John Richardson, Segment G

Denise Manseau, Unsettled Sails
Indwellers/Outdwellers
Curatorial Statement
The word dwell originates from the Old English dwellan, meaning “to lead astray” or “to go astray,” before evolving into its more familiar sense: “to remain” or “to inhabit.”
This linguistic shift—from wandering to staying—mirrors the paradox at the heart of the creative process. Indwellers/Outdwellers explores this in-between space of art-making: at once rooted and askew.
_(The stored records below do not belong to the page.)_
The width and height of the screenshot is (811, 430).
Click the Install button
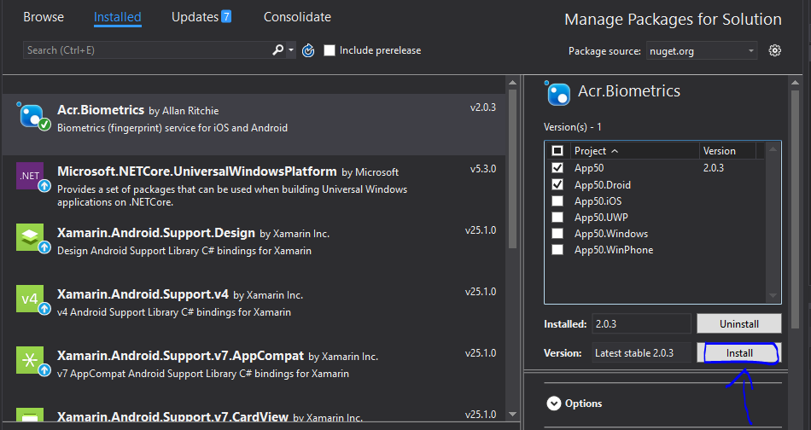[x=739, y=352]
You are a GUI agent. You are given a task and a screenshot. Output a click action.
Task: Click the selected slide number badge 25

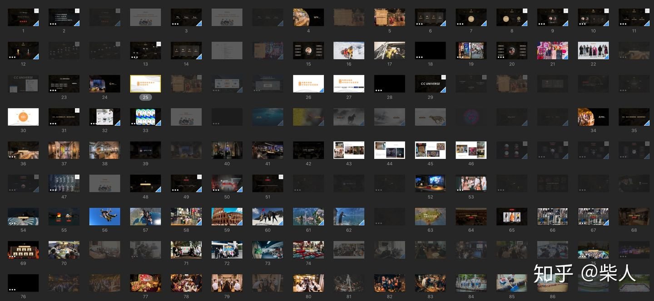[x=145, y=97]
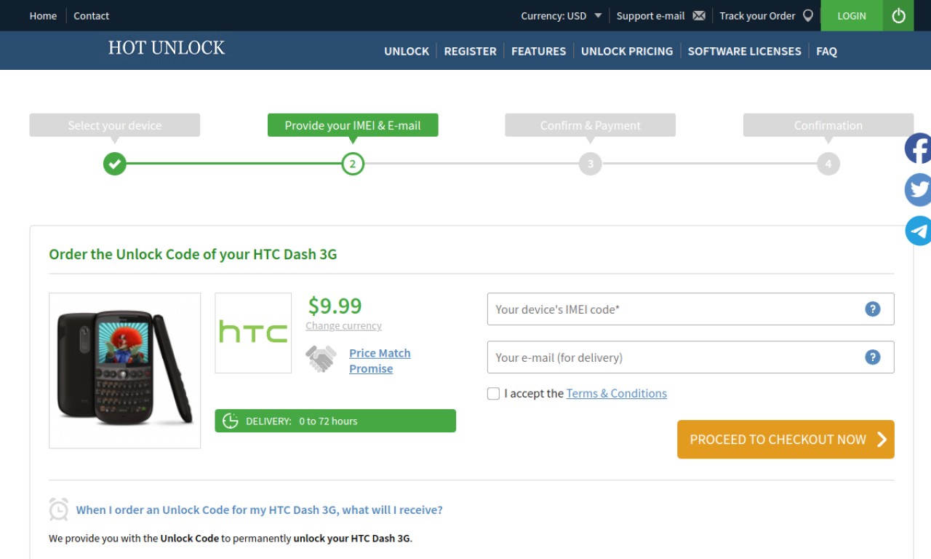The height and width of the screenshot is (559, 931).
Task: Click the completed step one checkmark circle
Action: click(114, 164)
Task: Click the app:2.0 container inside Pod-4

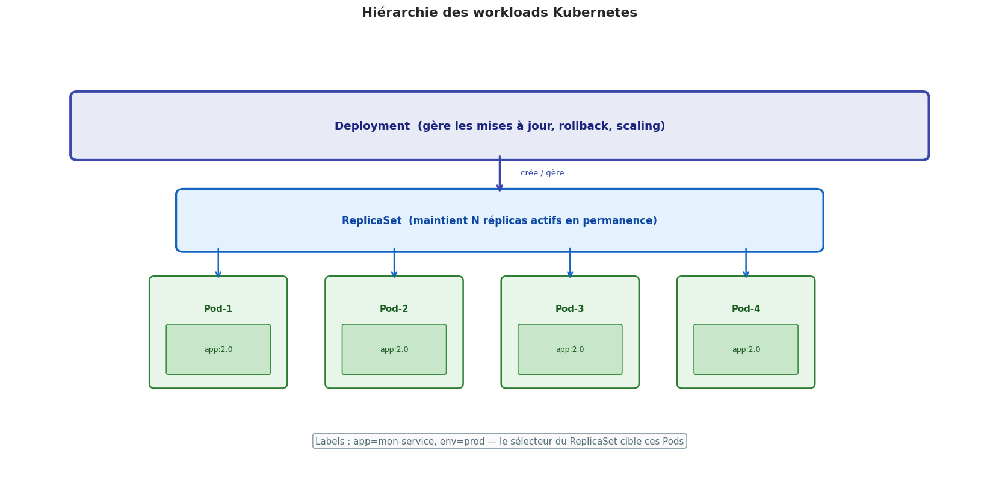Action: (746, 349)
Artists are both indwellers—immersed in the internal terrains of memory, thought, and form—and outdwellers, operating at the fringes of convention, often estranged from the very systems and narratives they address. To make art is to straddle these positions, navigating a tension between intimacy and distance, between belonging and resistance.
This exhibition reflects on what it means to inhabit both roles simultaneously. These works wander across mediums, disciplines, and identities. The Pell Lucy artists are nomadic in spirit, drawn to liminal zones—between self and other, structure and intuition, tradition and disruption. Their practices reveal that to dwell as an artist is not to settle, but to remain within uncertainty long enough to be transformed by it.
By returning to the etymology of dwell, Indwellers/Outdwellers invites a reconsideration of home, process, and the act of making. These works do not trace a straight line; instead, they embrace the circuitous, the unresolved, and the contradictory. Here, being led astray is not a detour—it is the path itself. It is not a loss but a necessary, generative form of arrival.